Nearly five years ago, Harley-Davidson shocked the motorcycling community with the LiveWire Concept. Bucking the very ethos of the company, LiveWire was a fully electric, sport-tuned motorcycle meant to capture a younger generation of riders. It was the very antithesis of everything Harley-Davidson embodied. Yet, the public and press saw it as what would propel the aging company into the next century. But then Harley-Davidson went quiet on the subject and most thought the project had been shelved. Not so.
A few months back — amid rumors of layoffs, plant closures, plants being moved overseas, aging customers, and profits sinking — Harley-Davidson released a plan and series of concepts meant to reinvigorate the brand. LiveWire was part of it, though little was released other than it was scheduled for a 2019 production date. Now, the company has unveiled more information at LiveWire’s supposedly production debut at this year’s EICMA show in Italy. It’s still quite sparse, but here’s what we know so far.
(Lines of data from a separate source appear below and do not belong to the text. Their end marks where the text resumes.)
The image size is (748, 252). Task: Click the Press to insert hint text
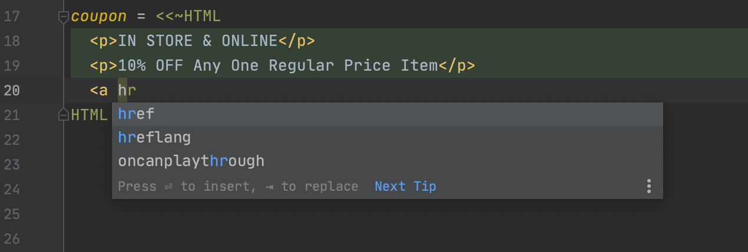(x=238, y=187)
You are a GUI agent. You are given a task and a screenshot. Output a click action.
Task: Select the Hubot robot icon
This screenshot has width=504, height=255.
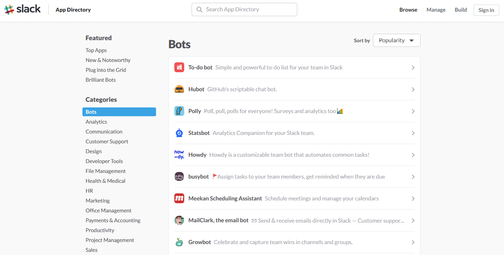click(x=179, y=89)
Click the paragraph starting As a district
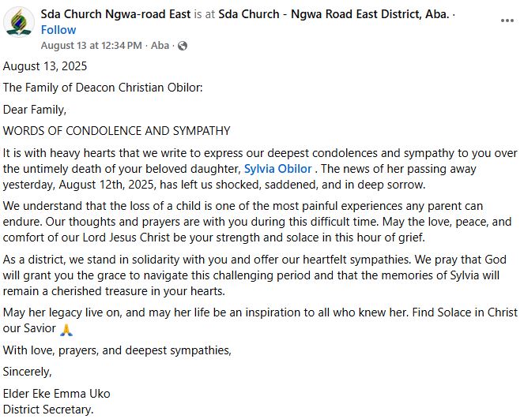The width and height of the screenshot is (524, 419). [257, 275]
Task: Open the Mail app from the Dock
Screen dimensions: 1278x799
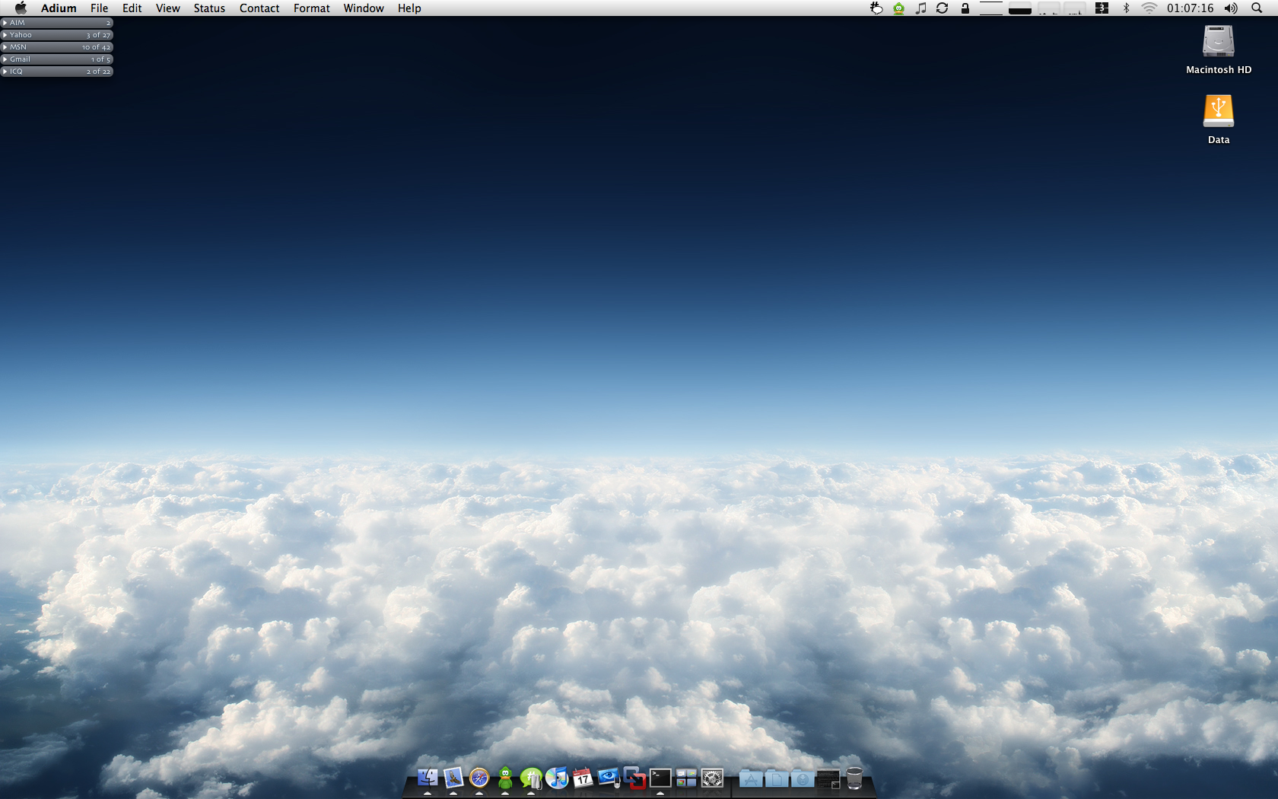Action: coord(453,778)
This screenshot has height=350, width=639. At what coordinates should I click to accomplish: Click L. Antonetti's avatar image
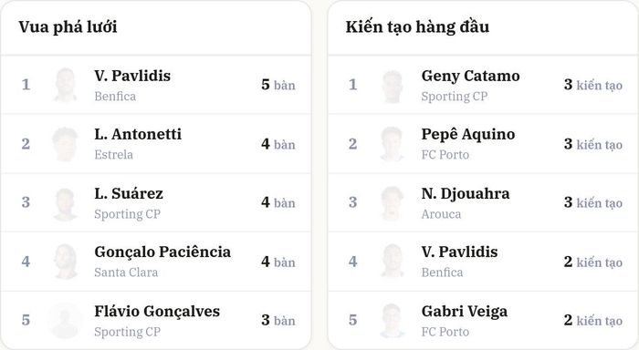(65, 144)
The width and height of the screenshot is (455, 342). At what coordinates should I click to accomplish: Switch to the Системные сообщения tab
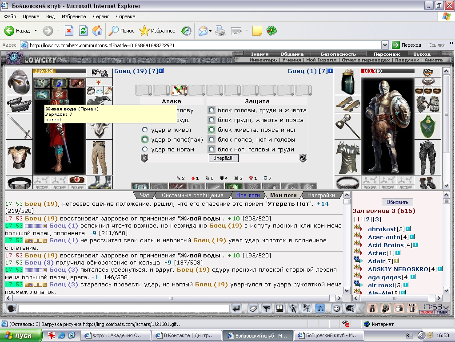click(192, 195)
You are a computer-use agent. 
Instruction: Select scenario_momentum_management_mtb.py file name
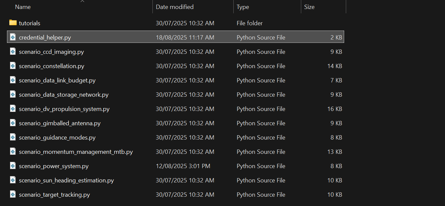(76, 152)
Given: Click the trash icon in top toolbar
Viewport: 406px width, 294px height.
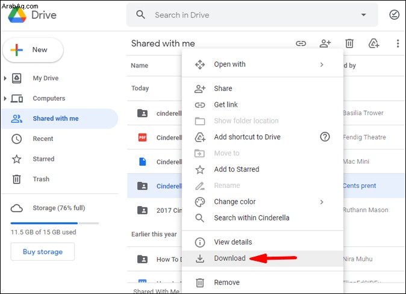Looking at the screenshot, I should (349, 43).
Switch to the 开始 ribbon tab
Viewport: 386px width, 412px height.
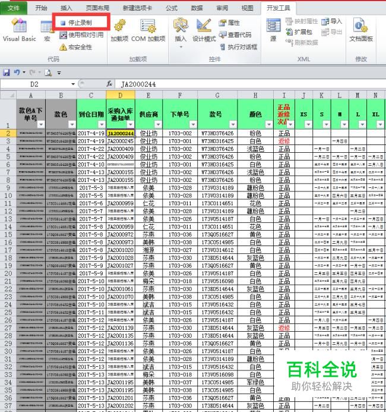41,8
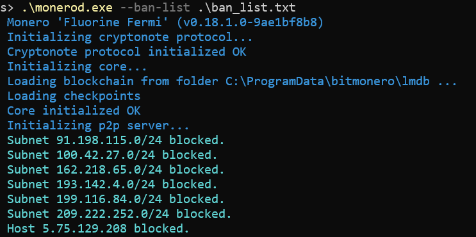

According to Harley-Davidson, LiveWire “is capable of astounding acceleration with just a twist of the throttle – no clutching or gear shifting required.” Centered around a lithium-ion battery encased in a cast-aluminum housing. Harley is keeping details about the battery itself very close to the vest, only divulging that it will come standard with a Level 1 charger, though, direct current fast charging will be available. Harley-Davidson dealers will also be required to install DC charging stations. The motor, which we still have no specifics on, also has been tuned to produce a “tone that increases in pitch with speed — a new sound that represents smooth, electric power of the LiveWire motorcycle.”
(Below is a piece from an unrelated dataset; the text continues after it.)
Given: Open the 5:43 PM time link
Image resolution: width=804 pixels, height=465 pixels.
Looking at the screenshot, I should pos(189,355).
Keeping LiveWire agile is a full complement of Showa suspension parts. At the front is the company’s Separate Function Fork Big Piston forks; at the back is a single, fully adjustable Balanced Free Rear Cushion-lite shock. Brembo Monoblocs handle braking at the front, while a bespoke set of Michelin Scorcher tires allow for superb grip when things get twisty. LiveWire’s suite of electronics also includes four factory set up driving modes, with three extra slots for personal riding setups.
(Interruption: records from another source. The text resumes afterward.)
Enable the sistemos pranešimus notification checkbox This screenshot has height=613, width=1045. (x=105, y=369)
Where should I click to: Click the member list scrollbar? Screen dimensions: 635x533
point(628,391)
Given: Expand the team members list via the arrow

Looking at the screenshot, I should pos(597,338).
There’s still a ton of questions yet to be answered, including LiveWire’s powertrain, what will be the battery life and range, and, most importantly, how much the motorcycle will cost. There were rumors when the concept first was shown off that Harley-Davidson was contemplating a $50,000 price tag which would absolutely do the company zero good. As mentioned before, Harley-Davidson is struggling with the current market. Their customer base is aging out of motorcycles and the brand’s current lineup isn’t exactly what you’d call “millennial-centric” with high price tags, build quality issues, and poor engagement. Even if Harley-Davidson slashes that original rumored price in half, it would still be magnitudes of order more expensive than much of the competition.
If Harley-Davidson wants LiveWire to be a success, not only does it need to drive well, but it needs to be priced so the next generation of riders can actually afford it. As soon as we know more, we’ll let you know.